Elijah Newren <newren@xxxxxxxxx> · Thu, 15 Jul 2021 09:28:43 -0700

On Thu, Jul 15, 2021 at 7:55 AM Derrick Stolee <stolee@xxxxxxxxx> wrote:
>
> On 7/13/2021 3:33 PM, Elijah Newren via GitGitGadget wrote:
> > From: Elijah Newren <newren@xxxxxxxxx>
> ...
> > For the testcases mentioned in commit 557ac0350d ("merge-ort: begin
> > performance work; instrument with trace2_region_* calls", 2020-10-28),
> > this change improves the performance as follows:
> >
> >                             Before                  After
> >     no-renames:        5.235 s ±  0.042 s   205.1  ms ±  3.8  ms
>
> Wow! This is quite the savings, and reinforces that when no renames
> exist we are likely to hit this optimization.

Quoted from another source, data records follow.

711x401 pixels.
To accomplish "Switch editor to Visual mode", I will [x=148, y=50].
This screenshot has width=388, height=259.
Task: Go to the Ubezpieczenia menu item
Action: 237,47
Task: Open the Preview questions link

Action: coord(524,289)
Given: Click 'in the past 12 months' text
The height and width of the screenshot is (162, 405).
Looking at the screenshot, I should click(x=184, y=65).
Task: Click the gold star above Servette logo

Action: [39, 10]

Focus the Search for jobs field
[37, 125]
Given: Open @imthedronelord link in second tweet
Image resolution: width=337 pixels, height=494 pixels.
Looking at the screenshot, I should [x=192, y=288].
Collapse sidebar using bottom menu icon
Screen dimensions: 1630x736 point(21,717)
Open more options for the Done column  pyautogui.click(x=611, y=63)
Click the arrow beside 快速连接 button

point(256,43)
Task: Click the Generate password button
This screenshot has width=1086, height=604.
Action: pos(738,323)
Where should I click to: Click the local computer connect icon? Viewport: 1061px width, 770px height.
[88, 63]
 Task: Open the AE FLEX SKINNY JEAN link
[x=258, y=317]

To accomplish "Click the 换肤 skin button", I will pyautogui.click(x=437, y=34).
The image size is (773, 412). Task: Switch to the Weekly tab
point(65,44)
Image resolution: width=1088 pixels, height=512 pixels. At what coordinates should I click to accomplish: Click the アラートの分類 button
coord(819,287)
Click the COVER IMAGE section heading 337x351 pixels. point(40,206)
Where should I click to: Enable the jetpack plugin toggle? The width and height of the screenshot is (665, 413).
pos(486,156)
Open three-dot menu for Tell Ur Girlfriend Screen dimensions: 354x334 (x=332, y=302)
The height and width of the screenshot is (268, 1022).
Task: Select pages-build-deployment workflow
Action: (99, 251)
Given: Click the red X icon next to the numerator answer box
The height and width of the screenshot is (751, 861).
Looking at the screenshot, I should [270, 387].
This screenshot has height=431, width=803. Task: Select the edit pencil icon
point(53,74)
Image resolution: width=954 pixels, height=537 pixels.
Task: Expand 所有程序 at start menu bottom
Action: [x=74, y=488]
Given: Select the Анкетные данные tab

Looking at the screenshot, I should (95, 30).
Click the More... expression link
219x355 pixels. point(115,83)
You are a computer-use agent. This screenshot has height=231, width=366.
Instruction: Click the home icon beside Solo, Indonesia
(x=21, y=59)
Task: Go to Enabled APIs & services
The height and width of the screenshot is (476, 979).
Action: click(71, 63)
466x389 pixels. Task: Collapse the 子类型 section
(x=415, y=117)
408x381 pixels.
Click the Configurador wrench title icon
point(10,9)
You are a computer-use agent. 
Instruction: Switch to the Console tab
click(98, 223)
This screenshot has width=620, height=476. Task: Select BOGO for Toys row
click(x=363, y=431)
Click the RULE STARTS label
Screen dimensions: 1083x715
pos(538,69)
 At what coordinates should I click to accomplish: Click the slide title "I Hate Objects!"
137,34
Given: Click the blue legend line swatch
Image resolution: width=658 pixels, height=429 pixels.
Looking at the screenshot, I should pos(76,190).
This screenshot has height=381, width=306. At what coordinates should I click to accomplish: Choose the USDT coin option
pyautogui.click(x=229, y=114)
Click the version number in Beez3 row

Just to clarify, "no-renames" was an unfortunate misnomer.  I should
have called it "few-renames".

But yeah, I was pretty amazed a year ago (when I initially implemented
this optimization) seeing the speedups on this testcase -- a testcase
that I hadn't even been paying much attention to beyond trying to
avoid regressing it.

> >     mega-renames:      9.419 s ±  0.107 s     1.564 s ±  0.010 s
>
> I'm surprised that this one works so well, too. Clearly, there must
> be a lot of directories that can be skipped despite many renames
> existing.

One small reason it works is that some of the commits don't touch any
paths involved in the big directory rename.  That means that for those
commits, all the renames under that big directory are irrelevant.
This fact makes the optimization work for 4 of the 35 patches.  (Of
course, I did pick that particular series of commits for rebasing
because it touched the directory being renamed a lot, including adding
files to it, which made it a better stress test case for my
optimizations.  But that does make it less likely for the
irrelevant-renames criteria to help us out on this particular
optimization.)

The bigger reason this optimization works so well on this testcase, is
the mere fact that this rebase involved a sequence of 35 commits.  The
optimization doesn't work for the first commit (as noted by the
just-one-mega testcase below).  However, once the first commit is
picked, renames on the upstream side that were relevant in the first
commit are cached, so the optimization does trigger for many of the
subsequent commits.  And whenever the optimization doesn't work on a
subsequent commit -- which happens because the new commit modifies
different files that make other renames become relevant -- then after
detecting the new renames those also get cached.  More cached renames
means a higher likelihood that we can skip recursing into directories
when rebasing subsequent commits.

> >     just-one-mega:   480.1  ms ±  3.9  ms   479.5  ms ±  3.9  ms
>
> And no overhead added to this case. Good.
>
> > +             /* Loop over the set of paths we need to know rename info for */
> > +             strset_for_each_entry(&renames->relevant_sources[side],
> > +                                   &iter, entry) {
> > +                     char *rename_target, *dir, *dir_marker;
> > +                     struct strmap_entry *e;
> > +
> > +                     /*
> > +                      * if we don't know delete/rename info for this path,
> > +                      * then we need to recurse into all trees to get all
> > +                      * adds to make sure we have it.
> > +                      */
>
> super-nit: s/if/If/

Will fix.

> Otherwise, I can't speak to the code being 100% correct because
> this area is so dense. I find the code to be well organized,
> which will help finding and fixing any potential bugs that might
> show up in strange corner cases later.
>
> Thanks,
> -Stolee